Friday, September 19, 2008

draw us in here. post your opening sentence.

16 comments:

Anonymous said...

As I entered the musky room filled to the brink with dogs and owners alike, I noticed one element was missing: chaos. Each canine sat diligently awaiting commands. This was the day I met Ceasar Milan, the acclaimed dog whisperer.

Anonymous said...

For the past two days I have have been curled up in my room clutching my copy of The White Album, crying. Many of you are probably wondering why i am so sad, however this is not the case. These are not tears of sadness, these are tears of pure euphoria. Two days ago I met Sir Paul McCartney.

ishibustim said...

Sirens blared at me from all directions. Despite their roar, however, I could still hear the rumbling far away. Suddenly the noise grew and there were flashes of light. No I wasn't in any danger; I was at an Angels & Airwaves concert. I was finally able to see the musicians I had followed for years.

Chad said...

The flames were licking under the door, smoke was billowing across the ceiling like clouds rushing into a tornado. My hotel room was ablaze and i had no way out, then, my door exploded, i thought it was the end of me however standing in the doorway was the one and only...Superman

Risk Taker said...
This comment has been removed by the author.
Orange Marmalade said...

Even multi-millionaires have lived in boxes- or more like box-like rooms. When first walking into maggie thompson's mansion i noted how young she looked and the many staff that waited on her. She made her fortune by doing something that i made up becasue she doesn't exist.

Risk Taker said...

I was strolling through the grocery store, selecting out a nice, ripe bunch of bananas when out of the blue, HARRISON FORD bumps into me, causing my purse and everything in it to go flying! While I just stood there and gaped at him, he gracefully swept down and retrieved all my items, fervently apologizing for his mistake.

Anonymous said...

Trudging to class, everyone, in a zombie-like trance, was listening to their iPods (the rockers with the black or violet ones, the classical listeners with the pastel skins, and clearly the pink iPods belonging to John Philip Sousa fans). I too was following in suit when I happened to glance up and see, through a miniscule opening in Purdue's never ending cornfields, a stringy-haired, lanky musician. Be still my beating heart, it was Eugene VanAwesome.

Big D said...

A roar of screaming emphatic noisy fans came from the stadium crowd at the "Orange Bowl," two hours before kickoff of the biggest game of the year. As I found my seat in the box level and sat beside a man of a familiar voice I soon realized I was in the presence of the voice of college football, Keith Jackson.

Eric Mav said...

Steve Jackson is the most magnificently brilliant man on the face of the planet. Stay with me for a moment, gentle reader. I know what you're thinking. "Eric, GURPS requires a basic understanding of Number Theory to create a character." Exactly. The man has targeted an extremely receptive audience: math majors.

Sarah & Nick said...

I couldn't believe my eyes. There I was- my heart racing and adrenaline pumping- consciously trying to ignore Justin Gomez across the room… Ever so slightly, he bushed against my shoulder without saying a word, as if to deliberately toy with my emotions. Assh*le.

CCPITS said...

I froze, speechless, palms beginning to perspire, mouth grasping for any amount of moisture. Here I was, out on an early morning stroll, when walking towards me with his entourage, the god of soccer, David Beckham.

Pen and Shutter said...

With a look of vigilance, Trent Parke explored the crevices of the ally ways, watching and waiting for the next beam of light to follow. I had the opportunity to follow Trent into his dark and obscure framed reality.

Little Bo Peep said...

I should have looked up as I went around the corner. BAM, we collided in the hall on the third floor of the psychology building. I dropped my map, and he dropped pages and pages of a thesis draft that a grad student had just handed to him.

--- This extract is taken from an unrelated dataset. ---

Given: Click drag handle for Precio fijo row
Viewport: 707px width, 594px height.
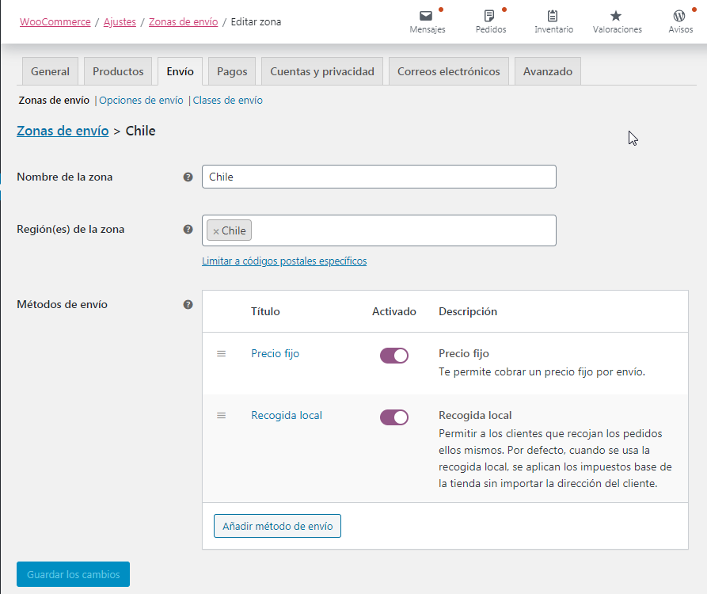Looking at the screenshot, I should 222,354.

"Sorry, sorry, it's my fault. Let me help you."

"NO." he snapped, "Just get to your class."

I ran off, and sat down in the front of the class for the first day of lecture. The man walked in still glowering from the hallway collision and ensuing mess. He saw me in the front row, and I wanted to vanish.

This is going to be an extremely awkward year.

blogbum said...
This comment has been removed by the author.
blogbum said...

Eager to read the sports section of the Chicago Tribune for the latest news on the Chicago Bears, I seated myself along one of the benches at the newly built Millenium Park only to have that notorious Chicago breeze tear the newspaper out of my hands into my chest. My day seemed blue until I happened to notice # 54 Brian Urlacher walking right beside me. It was a moment never to forget.